--- START OF Extracted entries ---
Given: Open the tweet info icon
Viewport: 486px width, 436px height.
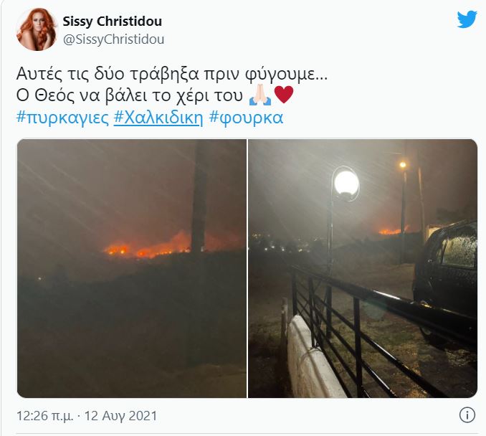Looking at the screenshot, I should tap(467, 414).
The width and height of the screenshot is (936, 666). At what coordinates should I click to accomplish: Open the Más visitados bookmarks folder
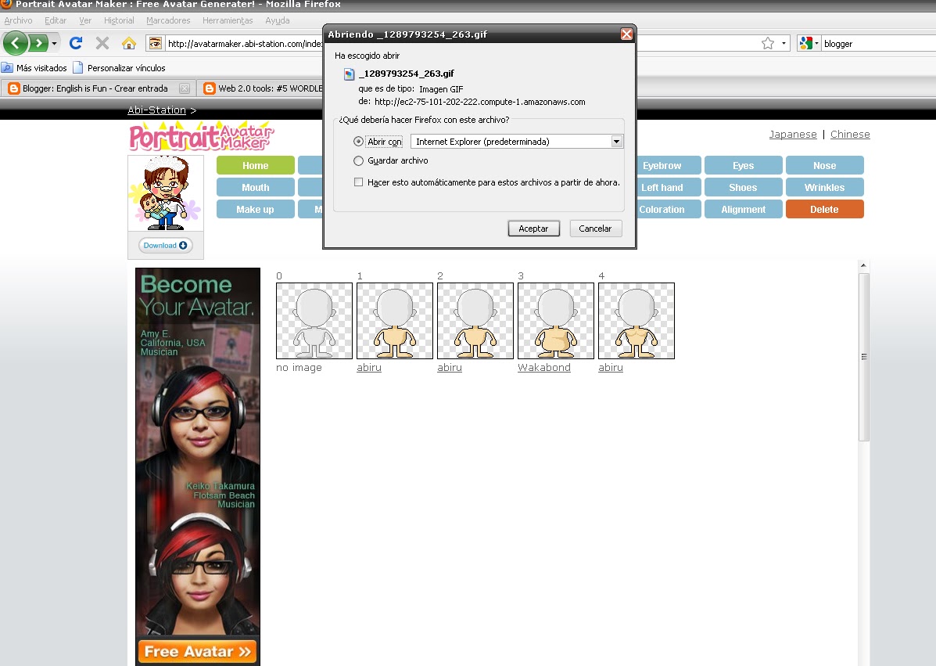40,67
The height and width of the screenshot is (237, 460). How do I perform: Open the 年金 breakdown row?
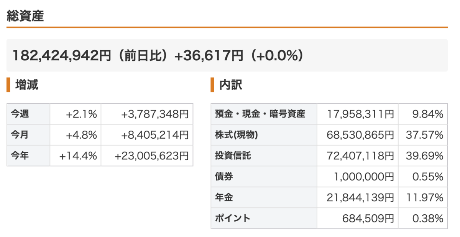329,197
--- END OF Extracted entries ---
--- START OF Extracted entries ---
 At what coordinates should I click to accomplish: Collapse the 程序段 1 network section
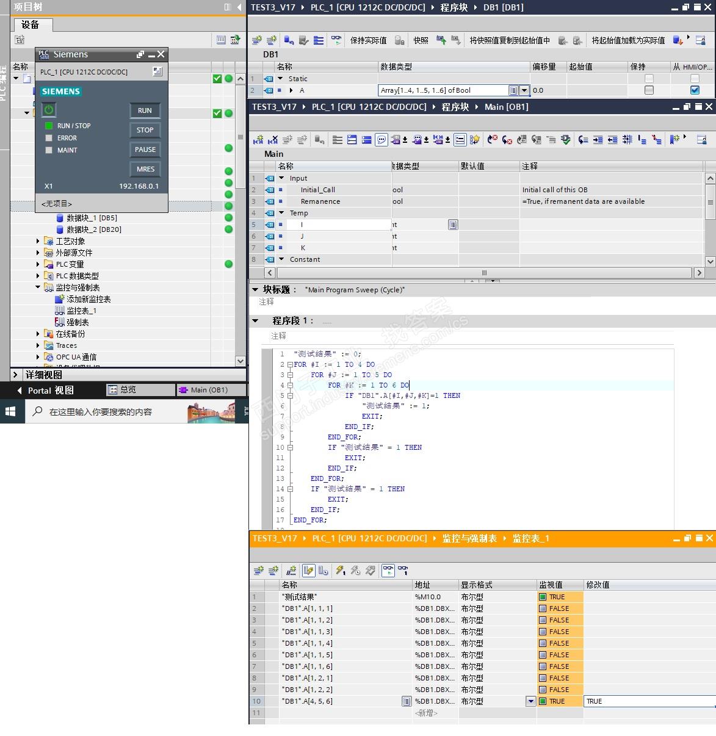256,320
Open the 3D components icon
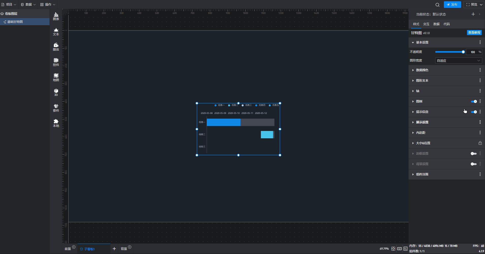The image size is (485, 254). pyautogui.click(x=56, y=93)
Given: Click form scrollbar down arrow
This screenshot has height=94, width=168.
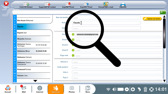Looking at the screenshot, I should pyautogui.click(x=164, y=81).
--- END OF Extracted entries ---
--- START OF Extracted entries ---
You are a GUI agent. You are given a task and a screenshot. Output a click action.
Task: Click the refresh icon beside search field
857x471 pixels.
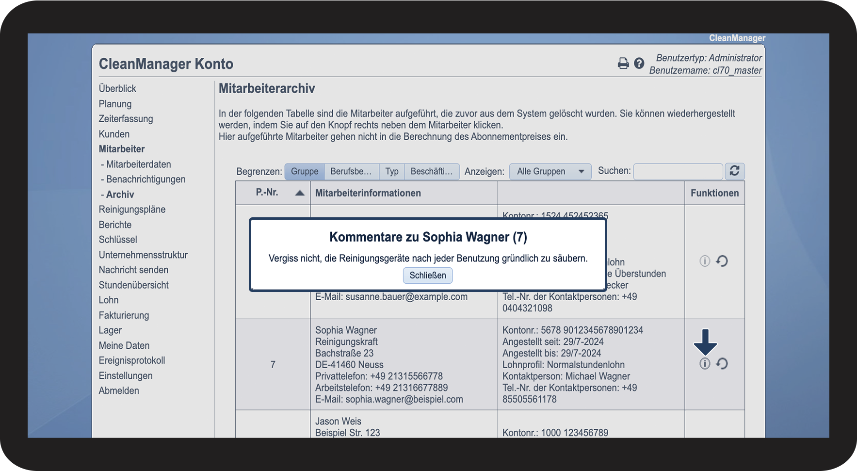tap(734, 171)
--- END OF Extracted entries ---
_What the task asks:_ Quote the listing starting at the line containing "At what coordinates should I click to accomplish: Collapse" and ending after the line containing "should pyautogui.click(x=164, y=81).". Leave out the pictures.

_Exercise result:_
 At what coordinates should I click to accomplish: Collapse the 程序段 1 network section
256,320
Open the 3D components icon
The image size is (485, 254). pyautogui.click(x=56, y=93)
Given: Click form scrollbar down arrow
This screenshot has height=94, width=168.
Looking at the screenshot, I should pyautogui.click(x=164, y=81).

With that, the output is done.